[START]
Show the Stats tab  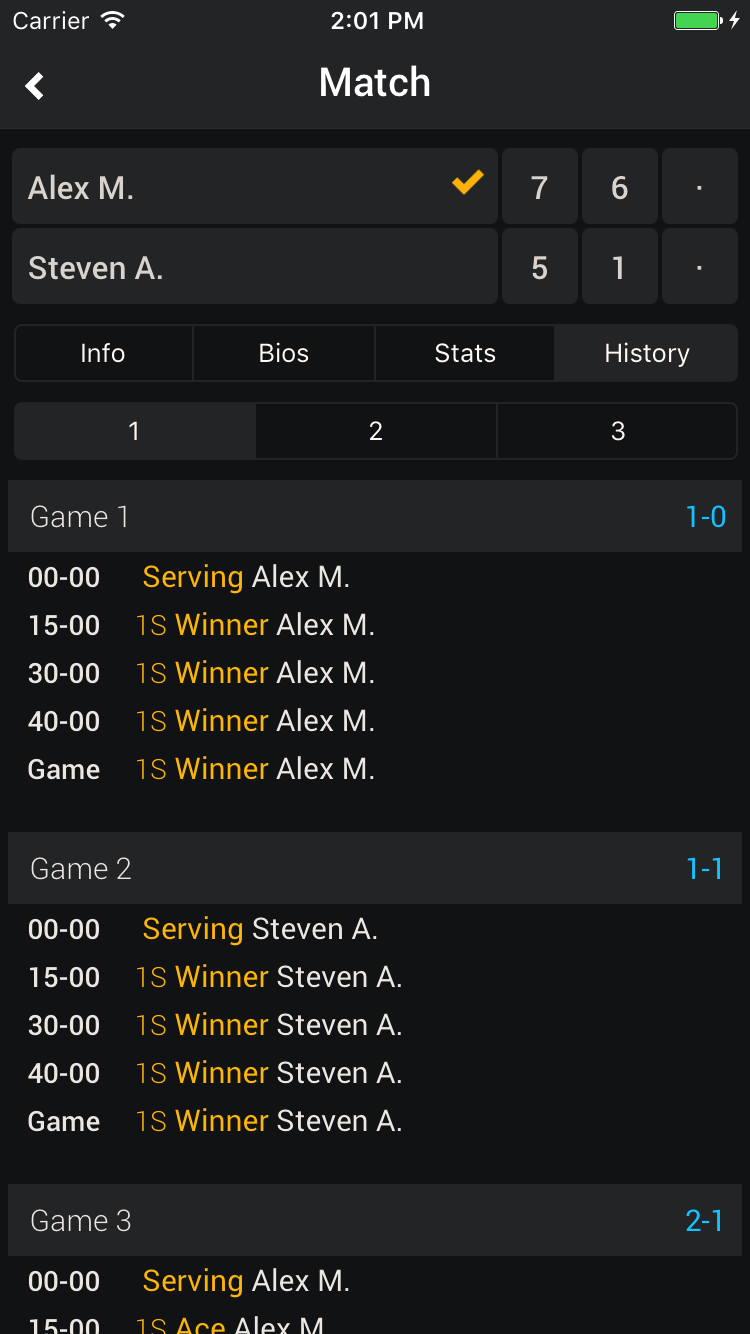[465, 353]
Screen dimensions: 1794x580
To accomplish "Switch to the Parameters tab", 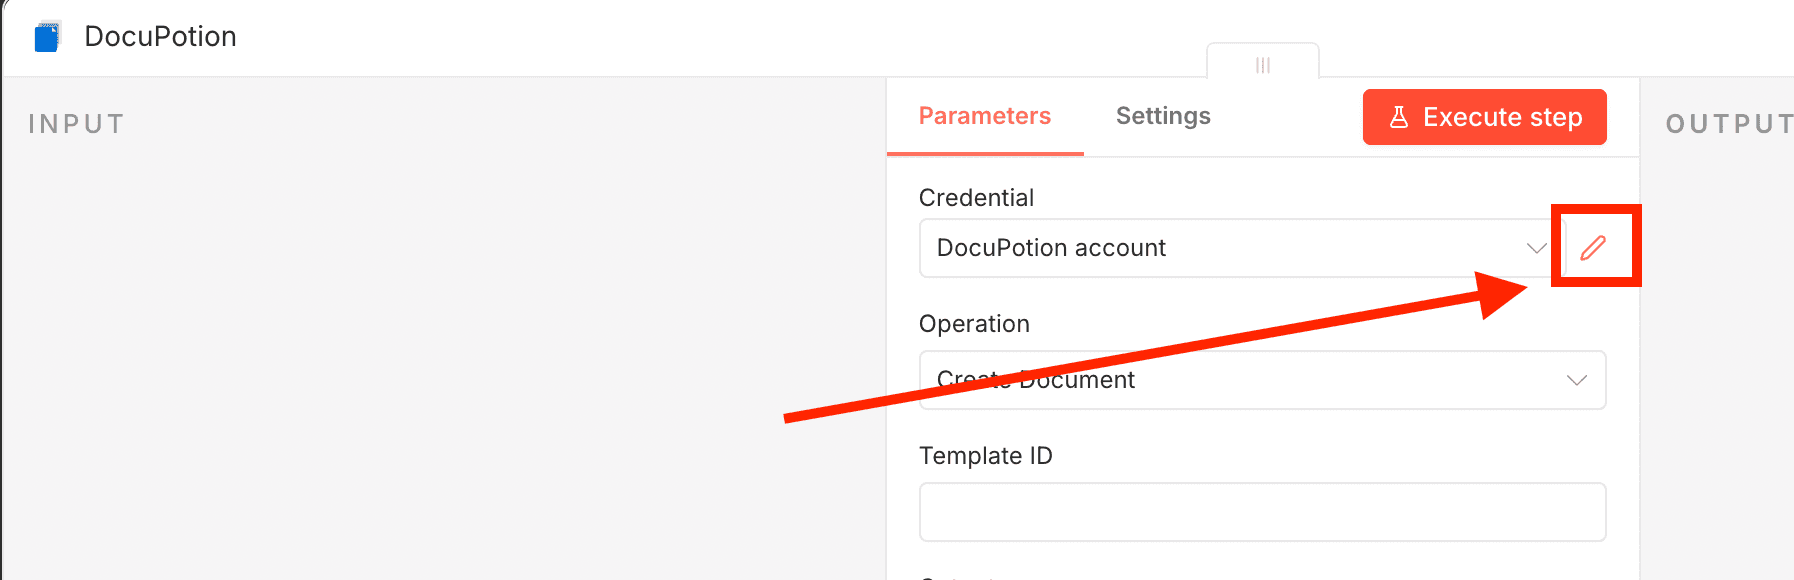I will (984, 116).
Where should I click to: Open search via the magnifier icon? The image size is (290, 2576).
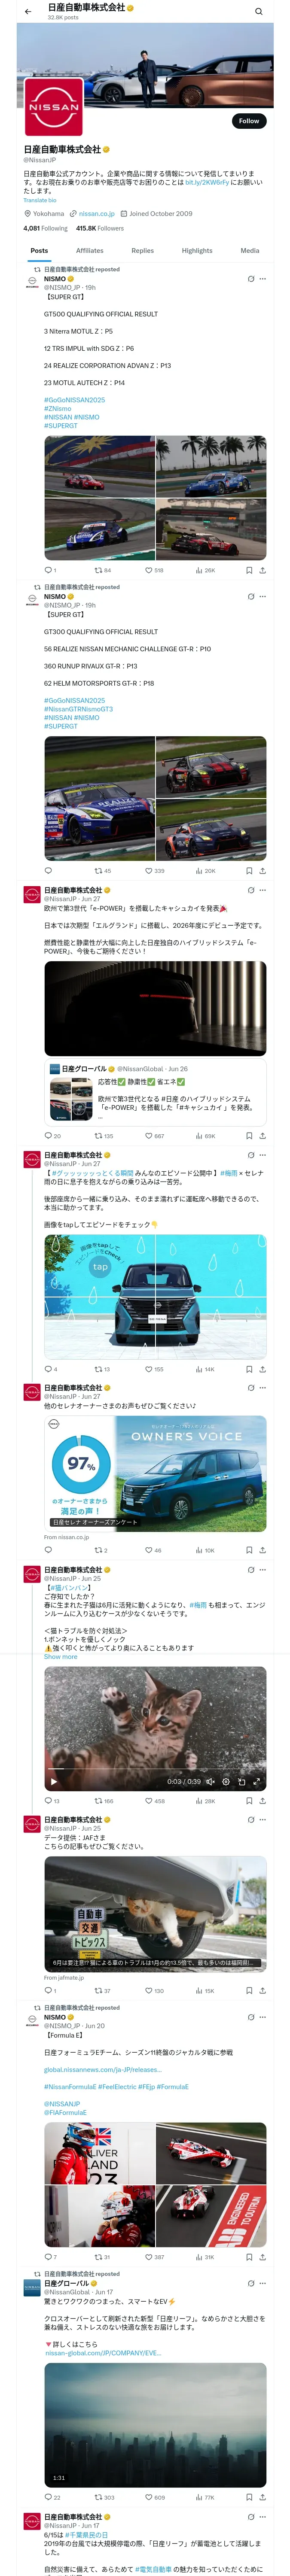tap(258, 12)
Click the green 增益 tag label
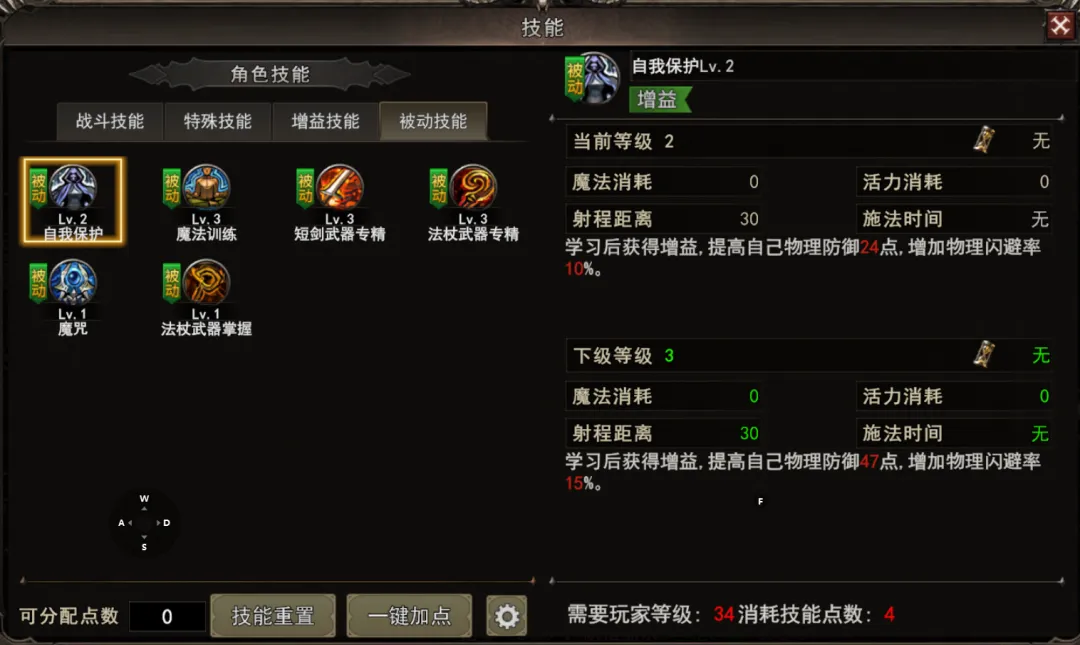The image size is (1080, 645). click(x=660, y=100)
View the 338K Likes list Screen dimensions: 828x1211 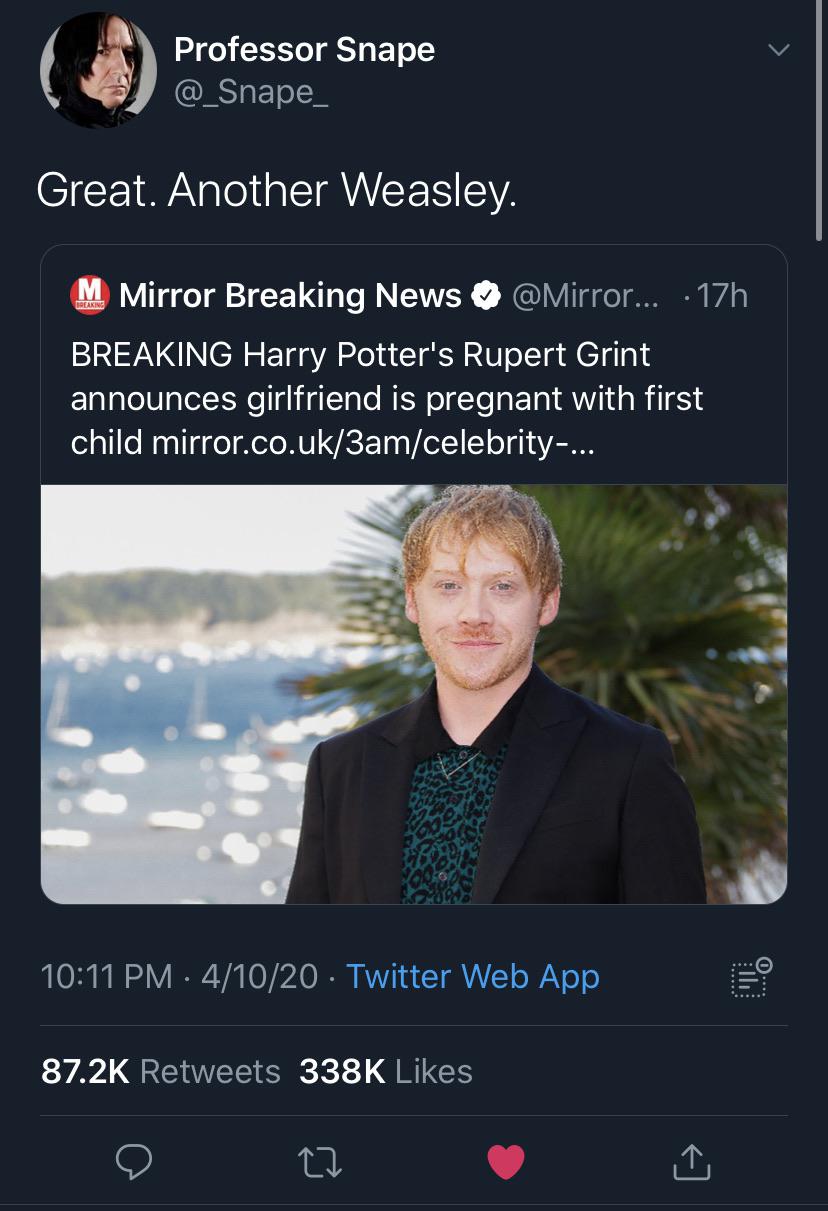385,1071
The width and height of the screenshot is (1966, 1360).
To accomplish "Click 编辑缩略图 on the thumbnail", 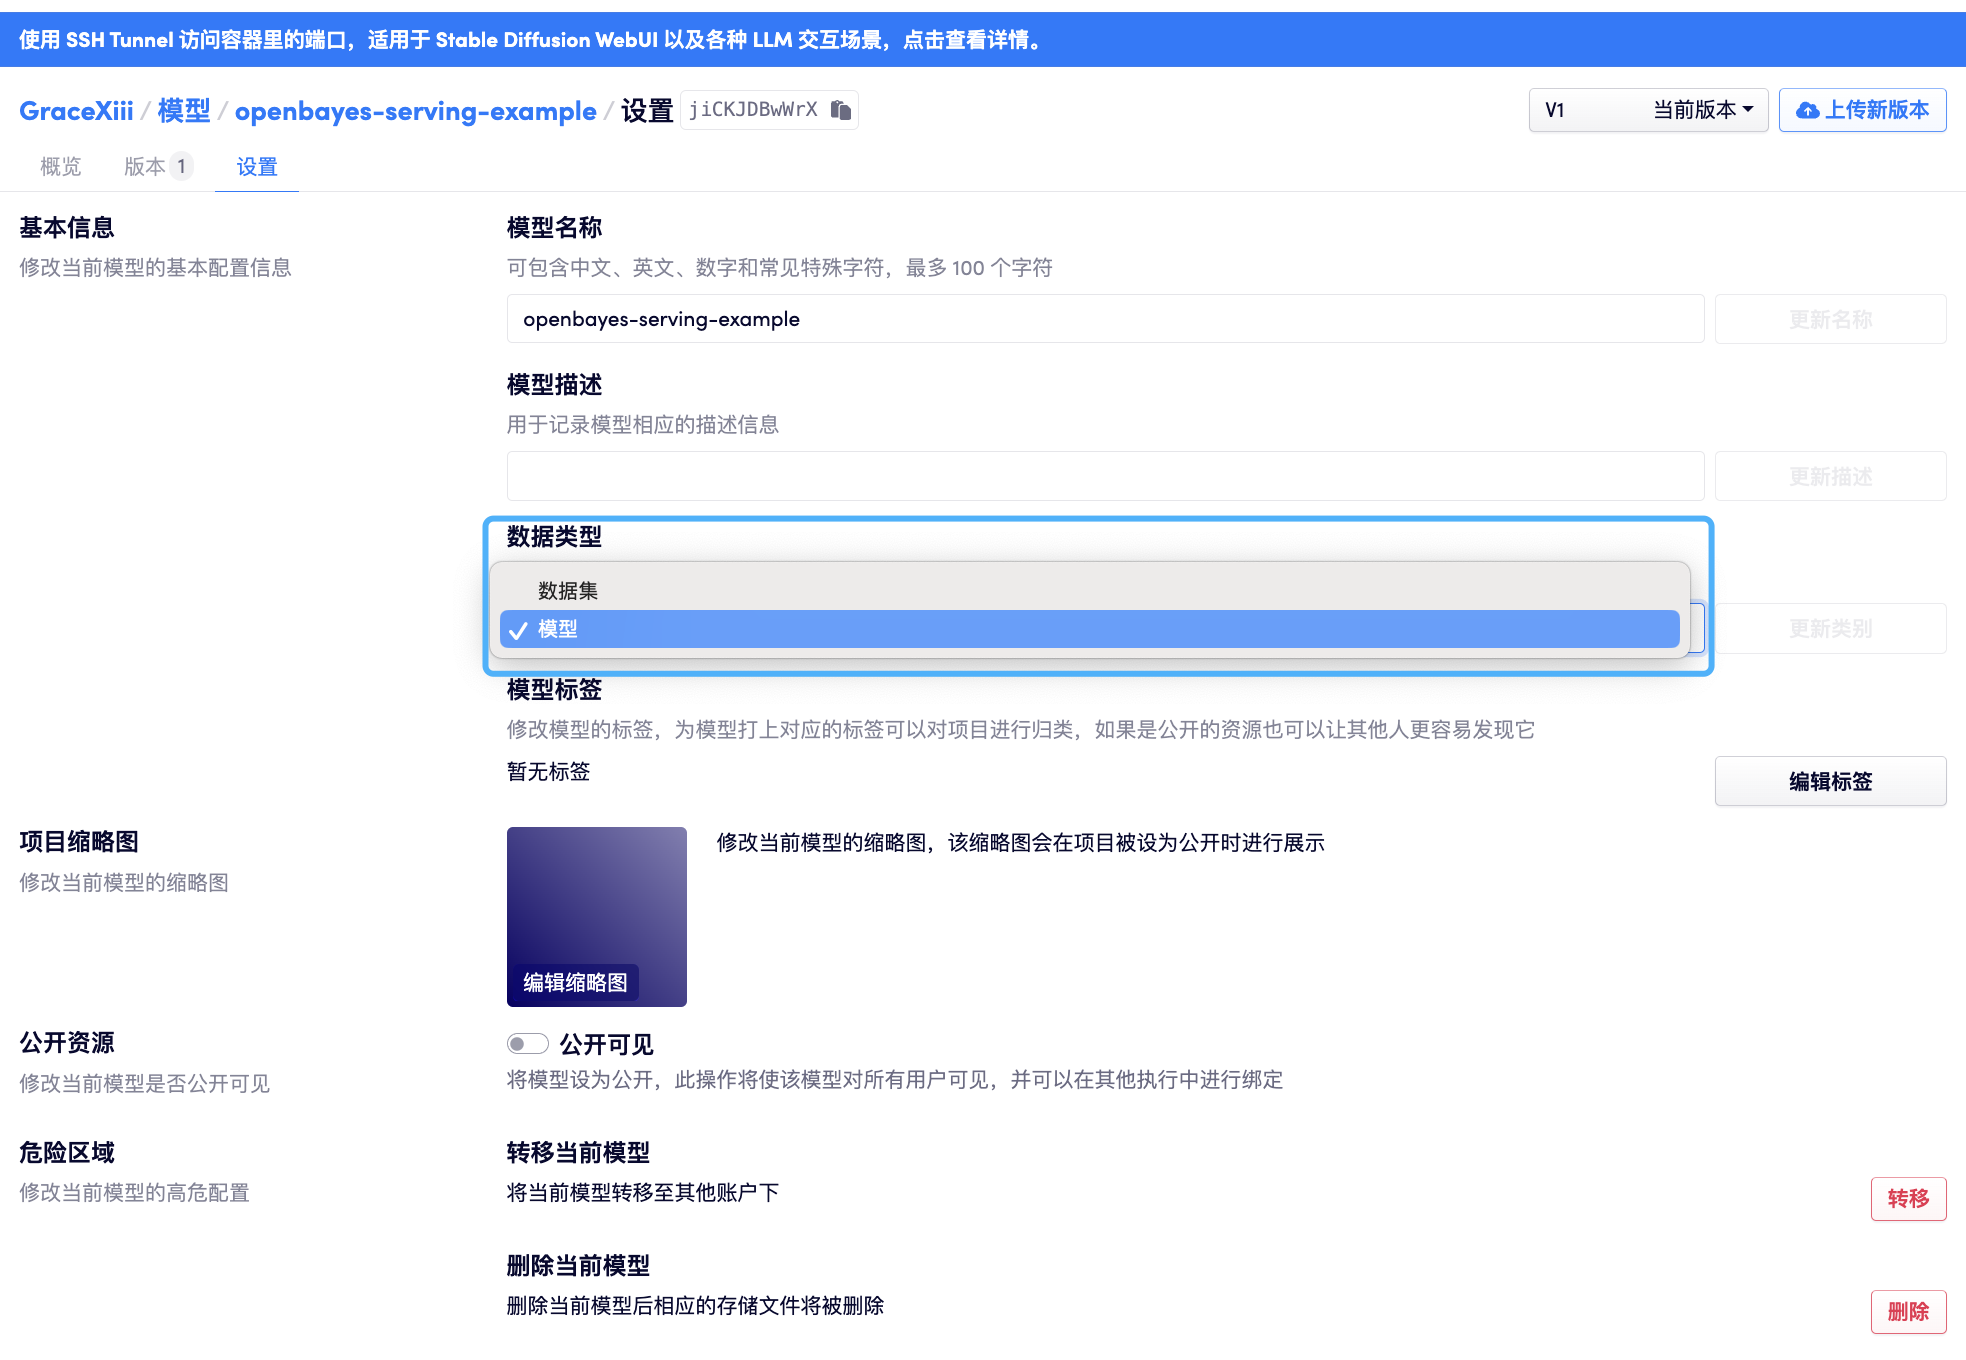I will click(x=576, y=982).
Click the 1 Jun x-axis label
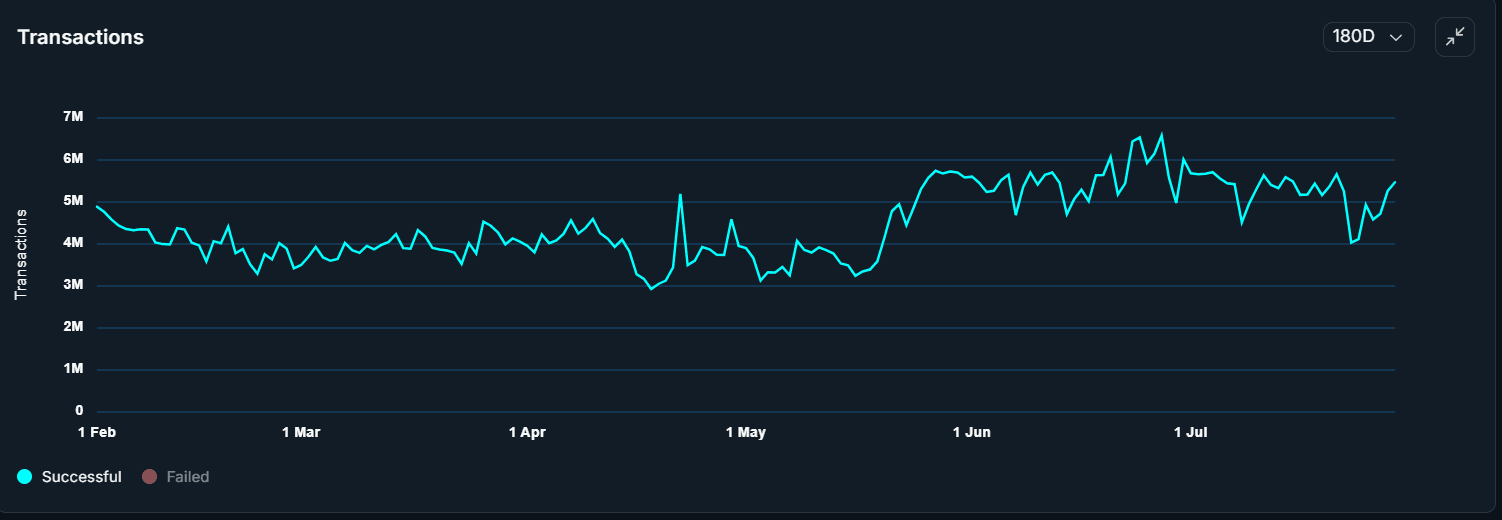The image size is (1502, 520). click(972, 432)
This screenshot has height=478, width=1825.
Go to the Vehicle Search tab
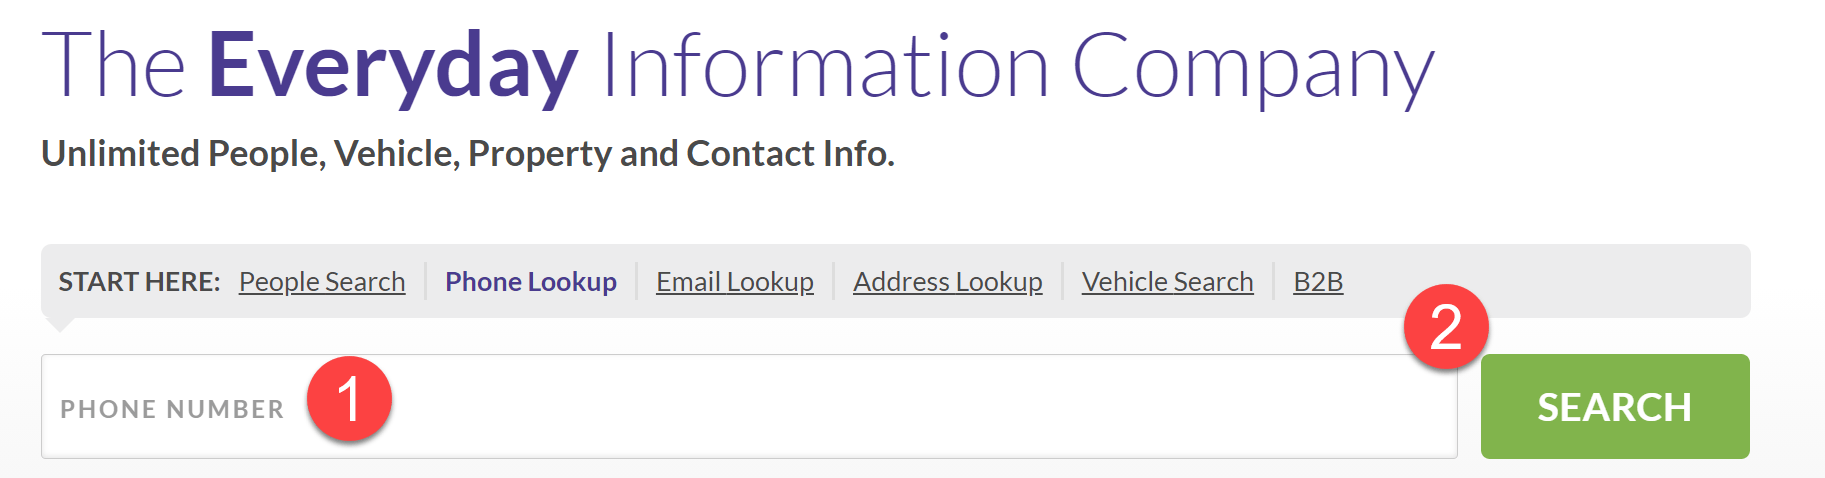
[END]
### Exercise objective
Please write out the lines from the one containing "This screenshot has height=478, width=1825." through the end of the lines, both included, without the pictures.

### Result
This screenshot has height=478, width=1825.
Go to the Vehicle Search tab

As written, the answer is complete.